Tra gli arrestati anche Paola Andriani e suo marito, il dirigente della Asl Bari Nicola Iacobellis. I due avevano la predilezione per gli oggetti di lusso che acquistavano rigorosamente con danaro contante, che loro chiamano “i ducati”, custoditi presumibilmente nella loro villetta della Selva di Fasano, come emerge dalle 655 pagine del provvedimento cautelare notificato ai 10 arrestati. E’ il primo maggio del 2024 quando Andriani dice al marito (e una microspia registra la conversazione) che vuole realizzare delle tende a marchio Hermes per la loro casa.

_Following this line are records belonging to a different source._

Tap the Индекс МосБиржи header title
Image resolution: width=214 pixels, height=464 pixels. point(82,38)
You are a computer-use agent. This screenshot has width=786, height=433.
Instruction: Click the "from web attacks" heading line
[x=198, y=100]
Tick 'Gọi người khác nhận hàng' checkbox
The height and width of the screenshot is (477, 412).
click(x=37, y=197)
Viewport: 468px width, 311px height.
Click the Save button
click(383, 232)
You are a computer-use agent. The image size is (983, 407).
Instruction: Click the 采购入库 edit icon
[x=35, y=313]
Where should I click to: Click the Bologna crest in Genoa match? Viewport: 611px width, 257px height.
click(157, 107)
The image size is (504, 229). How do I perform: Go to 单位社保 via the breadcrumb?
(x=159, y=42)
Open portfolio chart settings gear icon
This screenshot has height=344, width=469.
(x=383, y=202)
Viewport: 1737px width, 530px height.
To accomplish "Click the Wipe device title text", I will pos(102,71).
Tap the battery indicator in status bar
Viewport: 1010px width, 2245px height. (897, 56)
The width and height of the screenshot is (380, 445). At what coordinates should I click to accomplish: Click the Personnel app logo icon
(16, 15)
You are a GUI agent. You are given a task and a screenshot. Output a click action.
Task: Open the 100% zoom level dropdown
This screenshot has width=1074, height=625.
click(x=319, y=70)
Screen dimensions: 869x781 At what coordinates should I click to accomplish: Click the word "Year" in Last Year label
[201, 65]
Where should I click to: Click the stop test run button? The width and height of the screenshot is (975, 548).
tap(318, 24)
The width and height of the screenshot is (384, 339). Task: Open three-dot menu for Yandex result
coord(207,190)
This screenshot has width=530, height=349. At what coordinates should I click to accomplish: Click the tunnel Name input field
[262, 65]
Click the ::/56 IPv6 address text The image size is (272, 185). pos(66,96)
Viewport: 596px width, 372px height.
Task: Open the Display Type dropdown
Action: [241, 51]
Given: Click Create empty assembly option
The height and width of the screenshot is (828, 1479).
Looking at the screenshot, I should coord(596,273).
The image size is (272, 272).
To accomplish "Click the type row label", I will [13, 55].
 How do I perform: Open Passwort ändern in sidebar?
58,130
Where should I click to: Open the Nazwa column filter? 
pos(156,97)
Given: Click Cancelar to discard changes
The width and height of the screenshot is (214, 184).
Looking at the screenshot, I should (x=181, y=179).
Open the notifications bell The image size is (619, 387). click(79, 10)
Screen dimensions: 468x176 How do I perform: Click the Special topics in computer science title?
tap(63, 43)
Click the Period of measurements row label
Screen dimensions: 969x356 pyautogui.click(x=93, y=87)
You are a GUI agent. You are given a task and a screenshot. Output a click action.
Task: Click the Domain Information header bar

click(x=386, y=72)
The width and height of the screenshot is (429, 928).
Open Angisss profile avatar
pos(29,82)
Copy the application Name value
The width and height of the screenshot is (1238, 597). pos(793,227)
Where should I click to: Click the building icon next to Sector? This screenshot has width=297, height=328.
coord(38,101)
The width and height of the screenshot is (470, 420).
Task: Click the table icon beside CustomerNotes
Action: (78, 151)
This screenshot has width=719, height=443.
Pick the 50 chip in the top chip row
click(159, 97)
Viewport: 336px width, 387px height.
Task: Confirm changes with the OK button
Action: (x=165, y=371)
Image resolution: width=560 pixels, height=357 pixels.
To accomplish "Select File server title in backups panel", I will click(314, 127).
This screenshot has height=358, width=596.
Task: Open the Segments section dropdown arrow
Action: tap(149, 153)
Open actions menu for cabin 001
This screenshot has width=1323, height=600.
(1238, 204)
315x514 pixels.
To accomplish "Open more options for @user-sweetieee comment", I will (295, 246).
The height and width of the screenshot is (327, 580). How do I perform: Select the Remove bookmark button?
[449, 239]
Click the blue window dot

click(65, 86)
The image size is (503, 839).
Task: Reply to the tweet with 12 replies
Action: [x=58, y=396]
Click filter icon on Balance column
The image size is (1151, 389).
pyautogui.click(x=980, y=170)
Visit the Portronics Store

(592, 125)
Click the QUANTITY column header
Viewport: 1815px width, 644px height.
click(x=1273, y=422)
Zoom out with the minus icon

La donna ostenta le proprie ricchezze e, rivolgendosi al coniuge, dice con tono scherzoso, indicando la borsa e i gioielli che indossa: “Sono tutta decorata Cartier, Vuitton, Hermes”. La coppia parla anche del danaro contante che non riesce a spendere, della dipendente del loro dentista che “storce il naso” quando loro le propongono di pagare in contanti 6.000 euro di spese mediche. Ma gran parte delle preoccupazioni della donna sono per il danaro che hanno accumulato che è ” diventato difficile utilizzare”. Dice Andriani in uno sfogo col marito: “Se mi girano i c… comincio a spendere tutto, domani mi compro l’orecchino! E cominciamo con l’orecchino”. (…). “Questo – prosegue la donna – è un ottimo sistema”. E ancora: “Aumentiamo invece di diminuire, aumentiamo! Il problema è che come ti dicevo non riesci a… ormai è diventato difficile anche… capito? Veramente è diventato difficile utilizzarli! Io ce la metto tutta… ma quest’anno è stato tosto”.
Nell’inchiesta sono finiti in carcere: Nicola Sansolini, direttore responsabile della struttura complessa area gestione tecnica della Asl di Bari (fino al gennaio 2024) e poi dirigente dell’Uoc Ingegneria clinica; Nicola Iacobellis, responsabile dell’edilizia sanitaria della Asl Bari; Concetta Sciannimanico, funzionaria dell’Uoc Area gestione tecnica della Asl Bari; Giovanni Crisanti, amministratore della Costruzioni Bioedili srl, Ignazio Gadaleta, legale rappresentante della Gadaleta Ignazio srl e Nicola Minafra, titolare della Falegnameria Moderna di Ruvo di Puglia. Agli arresti domiciliari: Paola Andriani, moglie di Nicola Iacobellis, Nicola Murgolo, legale rappresentante della Costruzioni Murgolo, Cataldo Perrone, titolare della Perrone Global Service srl, e Giuseppe Rucci, agente di rappresentanza e referente della Asl Bari della società Ism impianti servizi medicali srl.